Computer scientist and statistical astronomer Sam Roweis took his own life in New York City on 2010 January 12. He was a brilliant and accomplished researcher in the field of machine learning, and a strong advocate for the use of computational statistics for automating discovery and scientific data analysis. He made several important contributions to astronomy and was working on adaptive astronomical data analysis at the time of his death.
Roweis obtained his PhD in 1999 from the California Institute of Technology, where he worked on a remarkable range of subjects, including DNA computing, modeling of dynamical systems, signal processing, and speech recognition. During this time he unified and clarified some of the most important data analysis techniques, including Principal Component Analysis, Hidden Markov Models, and Expectation Maximization. His work was aimed at making data analysis and modeling faster, but also better justified scientifically. The last years of his PhD were spent in Princeton NJ, where he came in contact with a young generation of cosmologists thinking about microwave background and large-scale structure data.
In a postdoc at University College London, Roweis co-created the Locally Linear Embedding (LLE) algorithm; a simple but flexible technique for mapping a large data set onto a low-dimensional manifold. The LLE paper obtained more than 2700 citations in 9 years, launched a new sub-field of machine learning known as “manifold learning”, and inspired work in data visualization, search, and applied mathematics.
In 2001, Roweis took a faculty job at the University of Toronto Computer Science Department. He continued working on data analysis methods that have probabilistic interpretation and therefore scientific applicability, but at the same time have good performance on large data sets. He was awarded a Sloan Fellowship, a Canada Research Chair, and a fellowship of the Canadian Institute for Advanced Research, among other honors and awards. During this period he turned some of his attention to astronomy, beginning with a project to infer a distribution function (in this case the velocity distribution of disk stars) in the face of non-trivial measurement errors and missing data. He also contributed inference ideas and optimization technology to a precise photometric re-calibration of the Sloan Digital Sky Survey. He was awarded tenure at Toronto in 2006.
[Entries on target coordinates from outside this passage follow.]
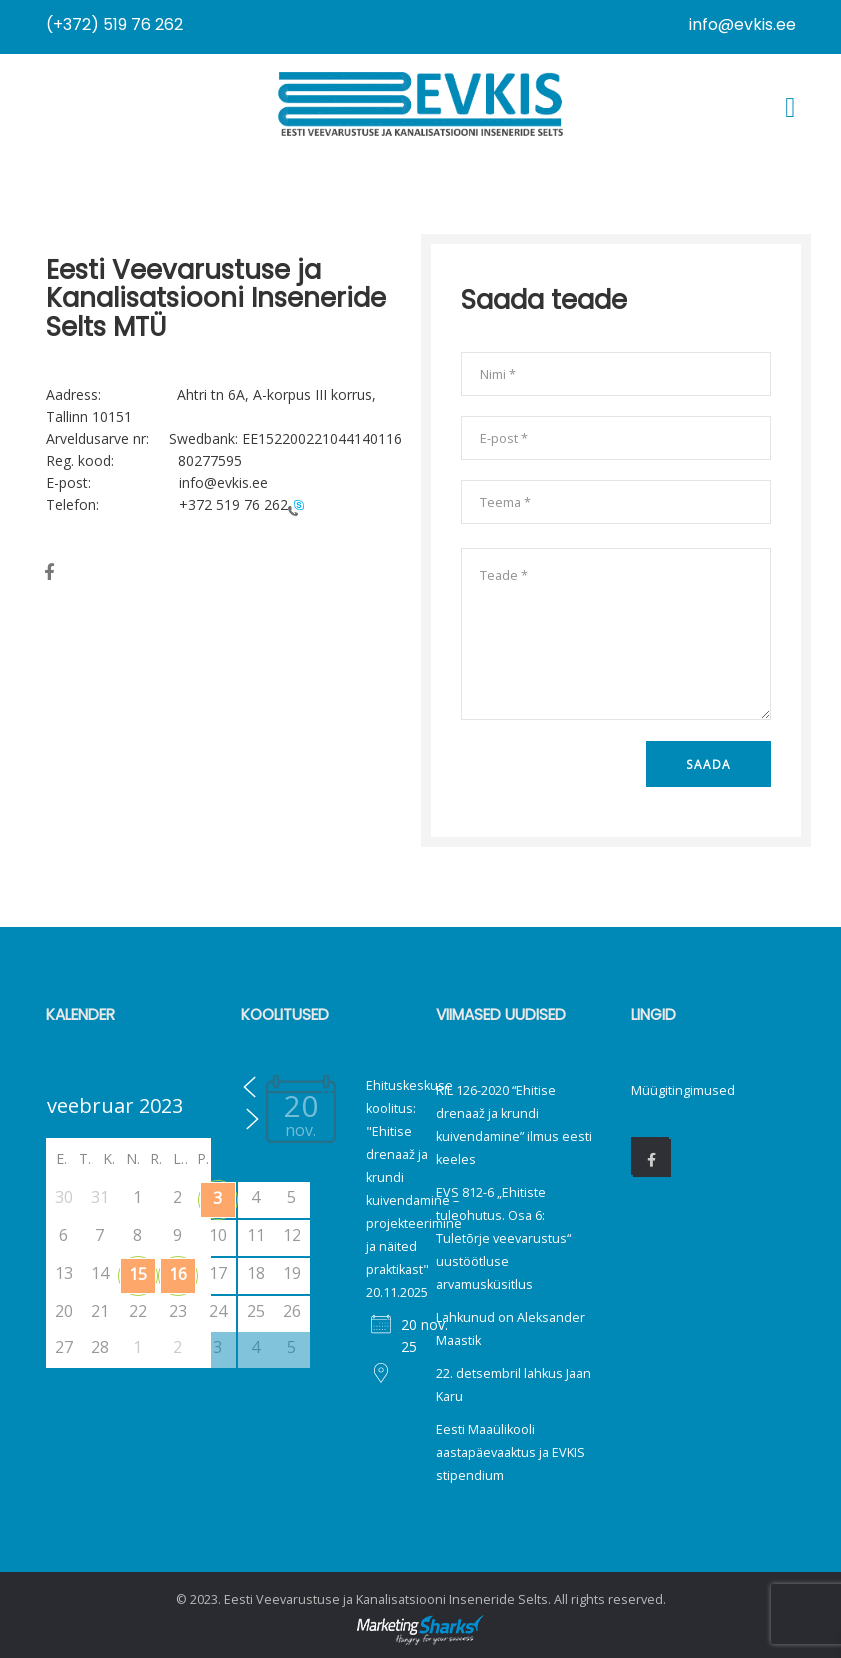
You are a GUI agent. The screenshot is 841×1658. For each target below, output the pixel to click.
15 (138, 1274)
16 (178, 1274)
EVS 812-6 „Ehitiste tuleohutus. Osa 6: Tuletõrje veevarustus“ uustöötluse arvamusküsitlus (503, 1238)
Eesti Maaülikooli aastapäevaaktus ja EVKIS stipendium (510, 1452)
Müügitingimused (683, 1090)
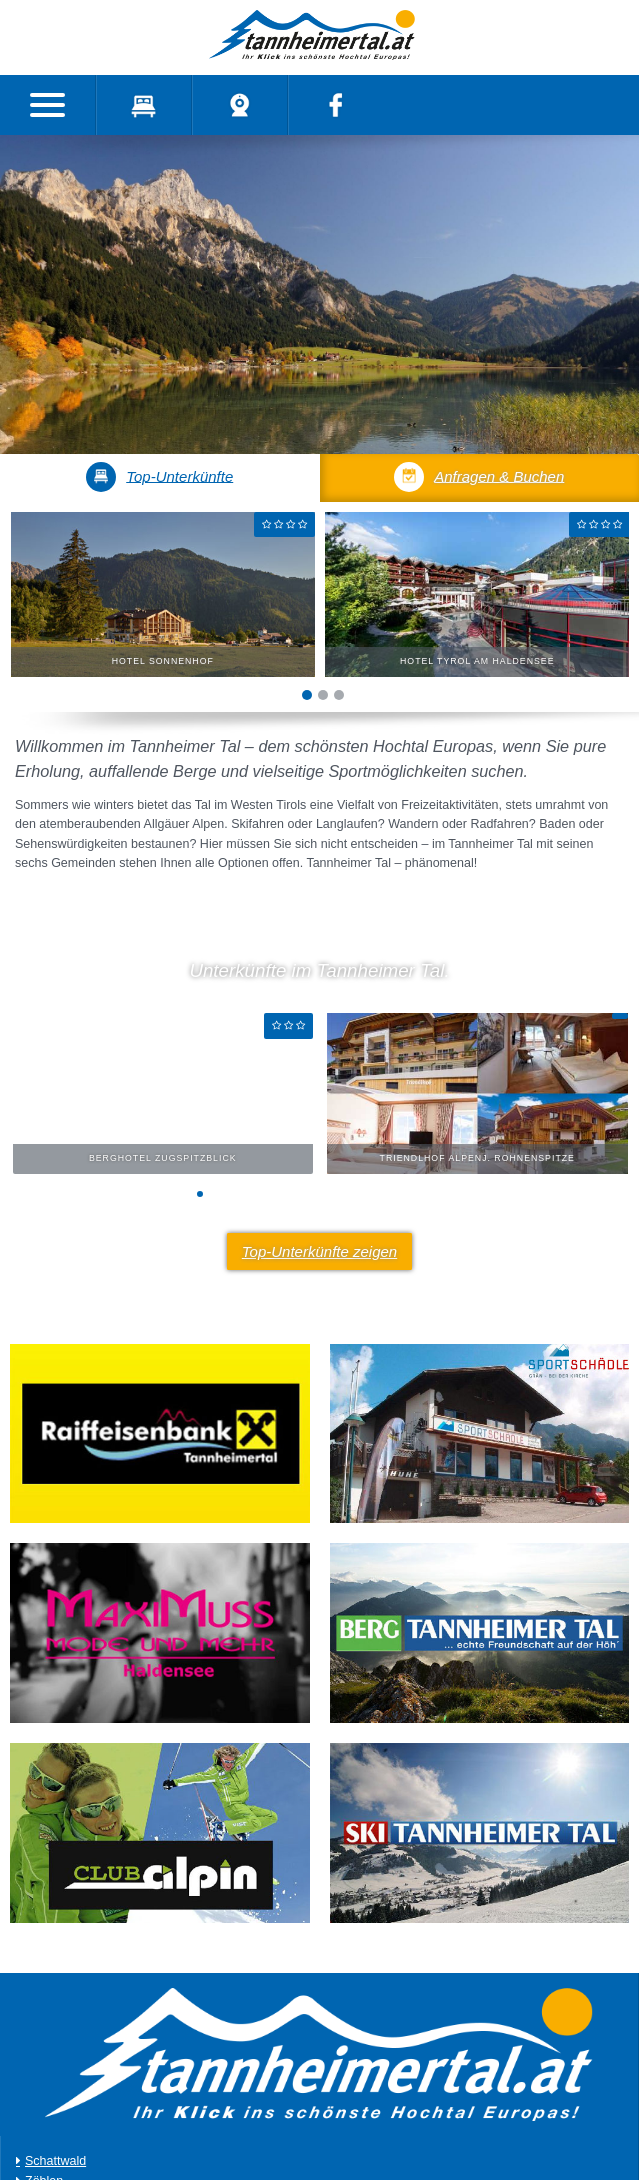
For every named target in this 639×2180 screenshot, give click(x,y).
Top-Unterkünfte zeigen (319, 1251)
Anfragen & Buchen (479, 477)
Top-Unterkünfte (159, 477)
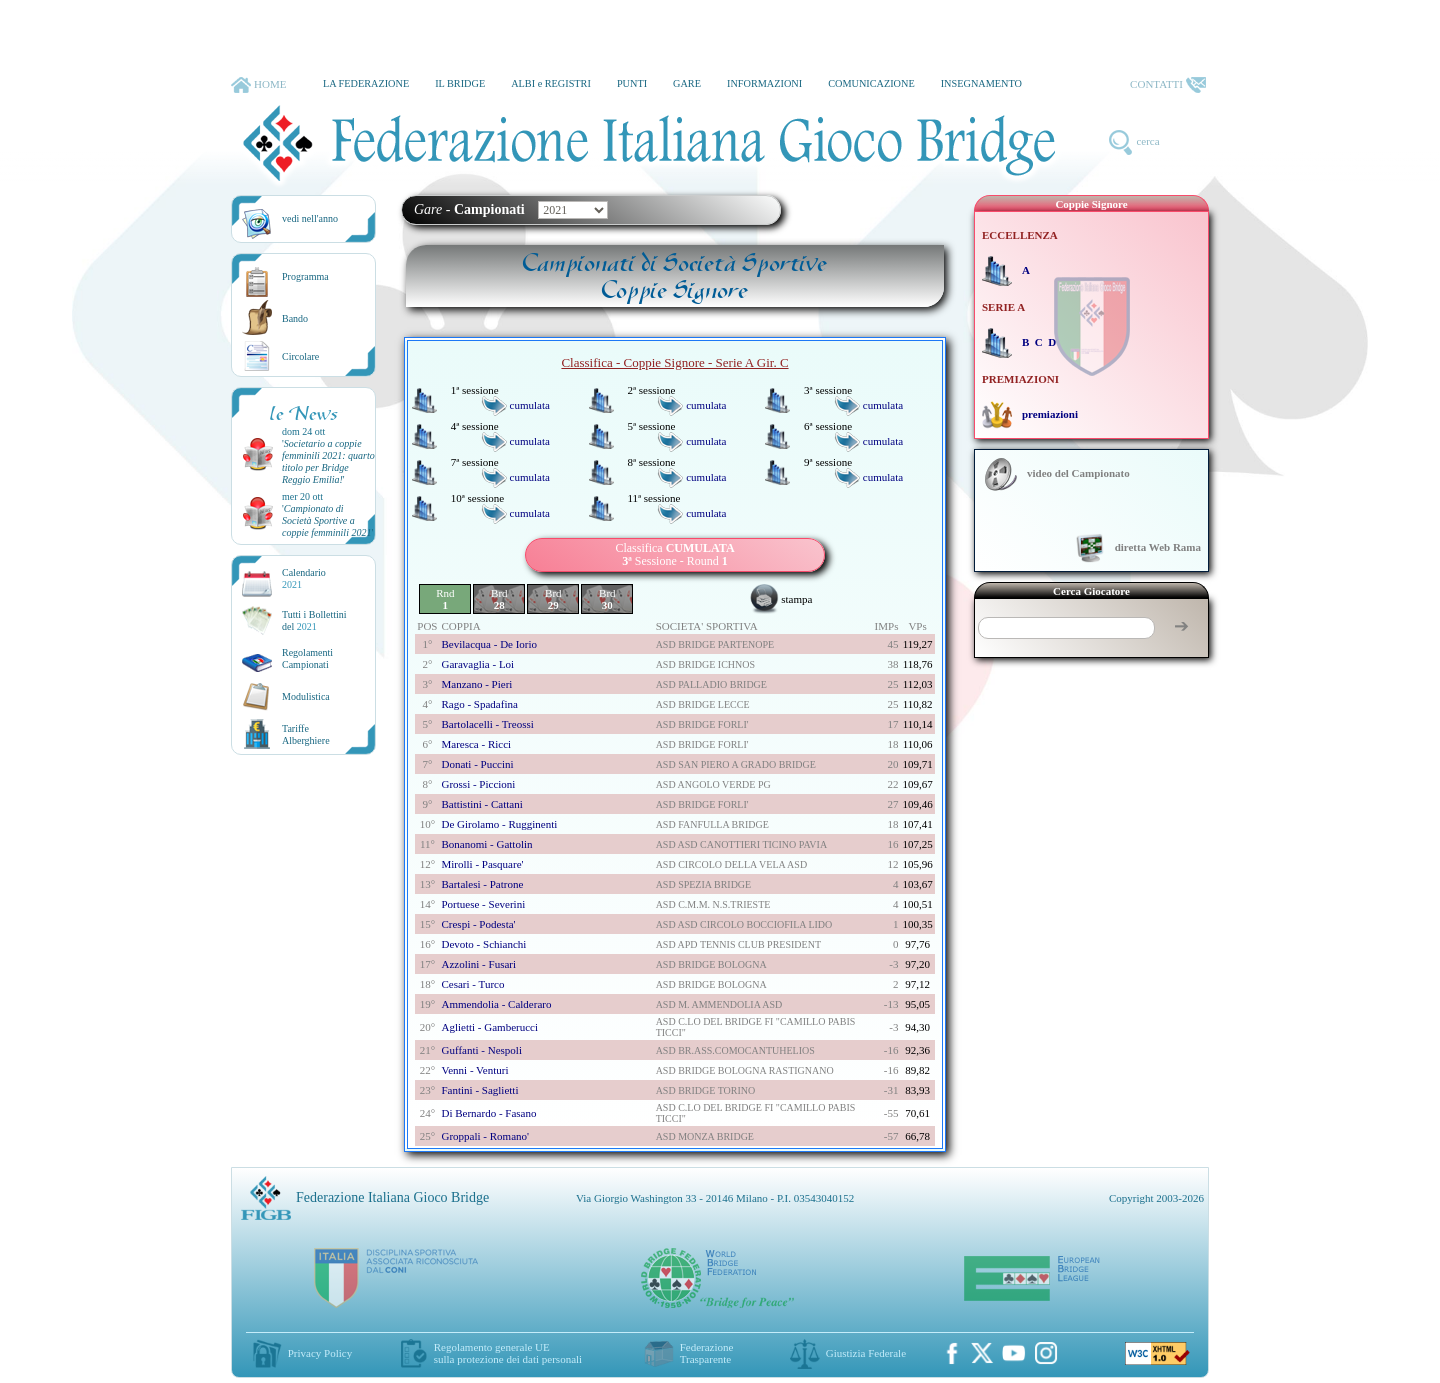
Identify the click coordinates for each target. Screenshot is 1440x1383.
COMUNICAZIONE (871, 83)
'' (328, 461)
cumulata (530, 405)
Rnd (445, 599)
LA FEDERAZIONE (366, 83)
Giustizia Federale (866, 1353)
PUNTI (632, 83)
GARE (687, 83)
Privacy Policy (320, 1353)
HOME (258, 85)
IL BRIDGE (460, 83)
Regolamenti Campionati (307, 658)
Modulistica (306, 696)
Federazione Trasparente (707, 1353)
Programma (305, 276)
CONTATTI (1168, 85)
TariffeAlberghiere (306, 734)
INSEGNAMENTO (981, 83)
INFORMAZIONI (764, 83)
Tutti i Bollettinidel (314, 620)
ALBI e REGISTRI (551, 83)
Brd (499, 599)
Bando (295, 318)
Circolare (300, 356)
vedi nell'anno (310, 218)
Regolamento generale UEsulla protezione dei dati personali (508, 1353)
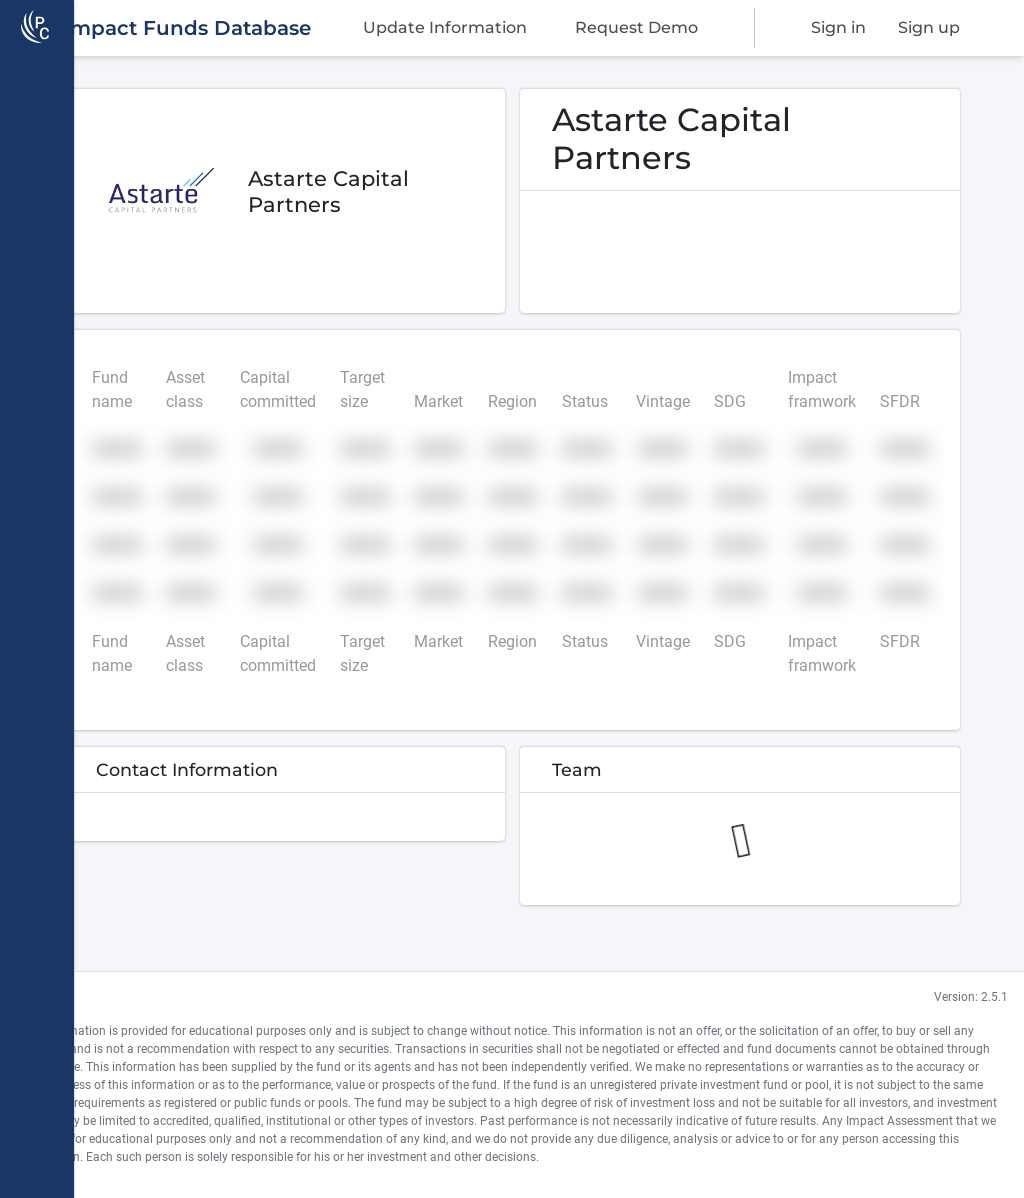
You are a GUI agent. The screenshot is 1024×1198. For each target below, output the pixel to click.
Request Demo (638, 33)
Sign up (924, 33)
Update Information (458, 33)
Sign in (845, 33)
In 2005, Roweis began the Astrometry.net collaboration. Under his leadership, this group built software that can take any astronomical image of unknown provenance and rapidly and robustly determine its pointing, orientation, and plate scale with no first guess or prior information of any kind. The system works in part by converting astrometric calibration into a well-posed problem in decision theory. It is now recovering corrupted data in plate-scanning projects, calibrating data taken by amateur astronomers, and working inside the photo-sharing site flickr. Astrometry.net was the primary PhD project of Roweis’s student Dustin Lang (now at Princeton University), who is one of the first PhDs in computer science to obtain a postdoc in astronomy. These interdisciplinary successes demonstrated the enormous potential of having Roweis thinking about astronomical data.
In September 2009, after a few years at search giant Google, he took a tenured position in the New York University Computer Science Department. At the time of his death, he was working on flexible data analysis systems for imaging and spectroscopy, capitalizing on and contributing to NYU’s involvement in SDSS-III; the idea was that pipelines should not just reduce the science data, they should also simultaneously learn instrument and calibration parameters from the union of the calibration and science data.
In his astronomical projects he advocated straightforward and simple models that are flexible and therefore live in large parameter spaces; these are feasible only with good engineering. The Astrometry.net system works by brute force search, after geometric hashing has trimmed the tree of possibilities by about 15 orders of magnitude. His data-reduction pipelines usually had more parameters than data; these are incredibly flexible for automated discovery of instrument properties but they require clever regularization.
Many students came to machine learning after inspiration from Roweis, and many astronomers modified their techniques and approaches after even short conversations with him. His extremely popular on-line video lectures give beautiful examples of his clear and engaging style. He was an ideal collaborator: reliable, funny, enthusiastic, creative, and outrageously intelligent.
He is survived by his father Shoukry Roweis, his wife Meredith Goldwasser, and his two daughters Aya and Orli.